Tetapi kemudian, saya sendiri yang tertawa geli membaca komentar Hanif Dhakiri, wasekjen yang dulu dipecat Gus Dur, dan sekarang masuk kembali melalui pintu Muhaimin.

"Berdirinya Gatara merupakan suatu hal yang positif. Itu bagian dari partisipasi politik warga negara dalam demokrasi. Dengan senang hati PKB menyambut. Positif saja, itu bisa dijadikan partner kita," kata Wakil Sekjen PKB Hanif Dakhiri kepada INILAH.COM di Jakarta, Kamis (4/12).

Luar biasa bukan? Bagaimana mungkin GATARA yang semula menjadi bahan tertawaan PKB Imin, sekarang malah dijadikan partner? Apa tidak salah? Alangkah naifnya.

Tetapi inconsistency seperti ini, bukan pertama kalinya dilakukan oleh PKB semejak Gus Dur diasingkan dari partainya sendiri oleh Imin-Lukman Cs. Tanpa malu mereka bisa memutar balikkan fakta. Berpura-pura setuju dengan keputusan MA, tetapi pada prakteknya, mereka mengembalikan semuanya ke muktamar "abal-abal" yang mereka lakukan di Ancol. Tanpa malu mereka meng-klaim bahwa ketua umum dewan syuro PKB adalah KH. Azis Mansyur (disatu sisi, saya merasa kashian dg KH. Azis Mansyur ini). Namun, sikap "lain siang, lain pula malam" tidak hanya sebatas itu.

Seakan ingin menang di segala arah, Imin Cs tidak hanya memanipulasi posisi Gus Dur di dewan Syuro PKB, kini mereka seperti tidak rela kalau Gus Dur bersikap yang tidak memihak maupun memberikan keuntungan bagi mereka. Dengan cepat, kini kampanye PKB Imin kembali menyuarkan bahwa "Gus Dur adalah bagian dari PKB" dan spanduk dengan foto Gus Dur, kembali beredar dimana-mana. Bahkan, menuliskan deklarasi PKB di Ciganjur.
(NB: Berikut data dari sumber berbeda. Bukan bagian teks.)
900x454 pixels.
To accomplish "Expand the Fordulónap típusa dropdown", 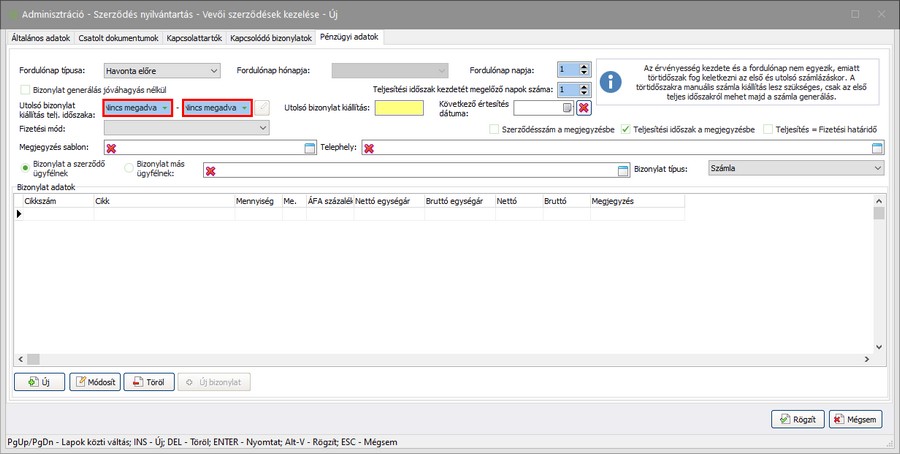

Sudahlah, apabila dibahas satu persatu jelas tidak ada sudahnya. Seperti saya katakan tadi, KONSISTENSI lah yang ingin saya katakan di sini. Sebagai pemuda, jelas saja bila saya merasa heran melihat terjadinya inconsistency yang menurut saya tidak ada alasan untuk itu. Sebagai orang muda, mengapa harus bersikap seperti seorang pengecut? Mengapa ragu akan keputusan yang kita pilih sendiri? ...

Jangan sekali-kali merasa puas karena berhasil mentertawakan orang lain, lalu berharap orang lain akan menerima dengan terbuka ketika diminta menjadi bagian dari kita. Serta jangan sekali-kali merendahkan, menyakiti dan menghina orang lain, karena pada akhirnya, orang itu tidak mungkin dipisahkan dari ladang hidup kita sendiri.